Wherever "computer" appears in a line of the listing, that line should be returned.

Data shown.
------
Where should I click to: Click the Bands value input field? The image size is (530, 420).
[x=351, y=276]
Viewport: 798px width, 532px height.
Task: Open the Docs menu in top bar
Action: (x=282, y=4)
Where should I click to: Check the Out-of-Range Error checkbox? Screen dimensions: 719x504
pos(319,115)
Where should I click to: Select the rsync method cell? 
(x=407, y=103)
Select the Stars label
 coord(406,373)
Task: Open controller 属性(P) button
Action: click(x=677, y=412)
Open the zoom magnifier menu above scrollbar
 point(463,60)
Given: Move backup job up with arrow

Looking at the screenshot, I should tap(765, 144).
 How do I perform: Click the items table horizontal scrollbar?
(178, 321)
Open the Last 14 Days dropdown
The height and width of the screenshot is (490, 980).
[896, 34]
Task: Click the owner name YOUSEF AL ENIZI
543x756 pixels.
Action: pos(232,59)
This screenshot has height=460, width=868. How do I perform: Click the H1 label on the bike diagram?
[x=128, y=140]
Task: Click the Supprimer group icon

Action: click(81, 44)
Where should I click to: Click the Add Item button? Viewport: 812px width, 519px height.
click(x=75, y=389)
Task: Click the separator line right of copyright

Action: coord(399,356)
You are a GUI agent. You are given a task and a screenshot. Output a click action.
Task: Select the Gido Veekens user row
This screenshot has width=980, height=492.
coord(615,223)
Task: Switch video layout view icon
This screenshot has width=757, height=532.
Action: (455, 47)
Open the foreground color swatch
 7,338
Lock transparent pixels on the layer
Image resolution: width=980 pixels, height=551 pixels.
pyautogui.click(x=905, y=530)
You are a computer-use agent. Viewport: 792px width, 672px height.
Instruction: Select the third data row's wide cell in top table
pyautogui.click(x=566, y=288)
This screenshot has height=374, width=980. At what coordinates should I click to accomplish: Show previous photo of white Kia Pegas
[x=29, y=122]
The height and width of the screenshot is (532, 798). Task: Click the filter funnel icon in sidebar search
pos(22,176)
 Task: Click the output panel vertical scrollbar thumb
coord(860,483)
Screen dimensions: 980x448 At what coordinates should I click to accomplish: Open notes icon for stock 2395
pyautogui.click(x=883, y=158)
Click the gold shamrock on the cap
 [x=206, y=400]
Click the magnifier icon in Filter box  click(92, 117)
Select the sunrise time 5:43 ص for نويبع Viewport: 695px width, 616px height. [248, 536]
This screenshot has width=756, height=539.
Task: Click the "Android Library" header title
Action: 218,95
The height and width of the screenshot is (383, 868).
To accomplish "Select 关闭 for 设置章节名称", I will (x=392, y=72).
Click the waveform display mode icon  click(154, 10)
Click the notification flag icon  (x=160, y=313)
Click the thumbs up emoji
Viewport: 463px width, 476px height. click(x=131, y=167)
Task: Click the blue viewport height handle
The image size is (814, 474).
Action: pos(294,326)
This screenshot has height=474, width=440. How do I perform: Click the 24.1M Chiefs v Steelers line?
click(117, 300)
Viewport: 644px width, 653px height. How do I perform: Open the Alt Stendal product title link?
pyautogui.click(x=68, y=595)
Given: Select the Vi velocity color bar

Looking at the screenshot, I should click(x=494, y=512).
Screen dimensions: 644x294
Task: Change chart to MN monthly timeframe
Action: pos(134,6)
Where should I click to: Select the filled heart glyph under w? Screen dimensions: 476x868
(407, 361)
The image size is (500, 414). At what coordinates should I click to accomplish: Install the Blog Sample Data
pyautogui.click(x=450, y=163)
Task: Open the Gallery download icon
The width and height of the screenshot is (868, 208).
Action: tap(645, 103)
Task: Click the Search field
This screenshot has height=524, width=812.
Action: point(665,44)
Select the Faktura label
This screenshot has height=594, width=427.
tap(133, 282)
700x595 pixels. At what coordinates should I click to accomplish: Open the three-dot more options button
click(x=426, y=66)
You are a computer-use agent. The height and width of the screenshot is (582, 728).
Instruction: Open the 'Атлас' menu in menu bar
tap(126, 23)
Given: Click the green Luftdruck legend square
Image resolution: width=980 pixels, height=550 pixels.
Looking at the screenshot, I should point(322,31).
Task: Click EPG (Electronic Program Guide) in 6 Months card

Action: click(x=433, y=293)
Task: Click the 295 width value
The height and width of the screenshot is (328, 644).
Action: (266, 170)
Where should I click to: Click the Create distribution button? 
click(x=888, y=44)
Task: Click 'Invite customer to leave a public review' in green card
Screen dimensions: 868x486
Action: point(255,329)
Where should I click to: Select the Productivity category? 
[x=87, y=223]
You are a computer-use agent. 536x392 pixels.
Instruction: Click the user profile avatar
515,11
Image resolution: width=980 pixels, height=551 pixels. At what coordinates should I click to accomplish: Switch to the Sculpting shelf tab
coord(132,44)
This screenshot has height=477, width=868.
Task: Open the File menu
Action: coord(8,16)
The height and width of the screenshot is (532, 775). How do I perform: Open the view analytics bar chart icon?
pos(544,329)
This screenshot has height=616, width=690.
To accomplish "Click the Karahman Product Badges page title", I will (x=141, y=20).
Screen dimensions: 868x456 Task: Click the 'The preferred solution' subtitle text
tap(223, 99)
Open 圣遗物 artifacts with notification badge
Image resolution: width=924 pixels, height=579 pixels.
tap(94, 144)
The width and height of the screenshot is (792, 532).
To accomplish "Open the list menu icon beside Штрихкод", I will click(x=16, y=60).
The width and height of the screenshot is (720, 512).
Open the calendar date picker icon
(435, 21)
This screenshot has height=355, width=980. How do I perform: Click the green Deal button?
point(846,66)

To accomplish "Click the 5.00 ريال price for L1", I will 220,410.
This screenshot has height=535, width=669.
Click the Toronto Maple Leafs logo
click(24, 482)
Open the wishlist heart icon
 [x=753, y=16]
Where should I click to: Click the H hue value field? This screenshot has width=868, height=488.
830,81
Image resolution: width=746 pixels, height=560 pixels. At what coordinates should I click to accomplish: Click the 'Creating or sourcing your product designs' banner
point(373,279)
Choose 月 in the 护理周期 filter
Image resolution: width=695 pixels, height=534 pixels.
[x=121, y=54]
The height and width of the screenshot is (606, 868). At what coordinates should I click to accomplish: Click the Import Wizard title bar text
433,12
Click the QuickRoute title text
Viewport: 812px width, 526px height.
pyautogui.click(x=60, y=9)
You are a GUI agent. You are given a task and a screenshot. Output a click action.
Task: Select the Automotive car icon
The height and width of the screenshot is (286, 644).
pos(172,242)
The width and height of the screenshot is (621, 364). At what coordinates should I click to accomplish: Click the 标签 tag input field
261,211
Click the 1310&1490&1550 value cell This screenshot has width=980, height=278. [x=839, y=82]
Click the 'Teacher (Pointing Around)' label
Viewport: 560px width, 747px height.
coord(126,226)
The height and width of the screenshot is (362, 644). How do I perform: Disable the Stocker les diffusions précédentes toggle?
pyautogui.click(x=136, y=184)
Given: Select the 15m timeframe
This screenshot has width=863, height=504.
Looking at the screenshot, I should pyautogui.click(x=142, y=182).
------
Finished task.
You are a computer-use agent. Viewport: 792px width, 672px height.
You are a computer-use agent. The height and width of the screenshot is (582, 728).
You are a computer-use agent. 536x392 pixels.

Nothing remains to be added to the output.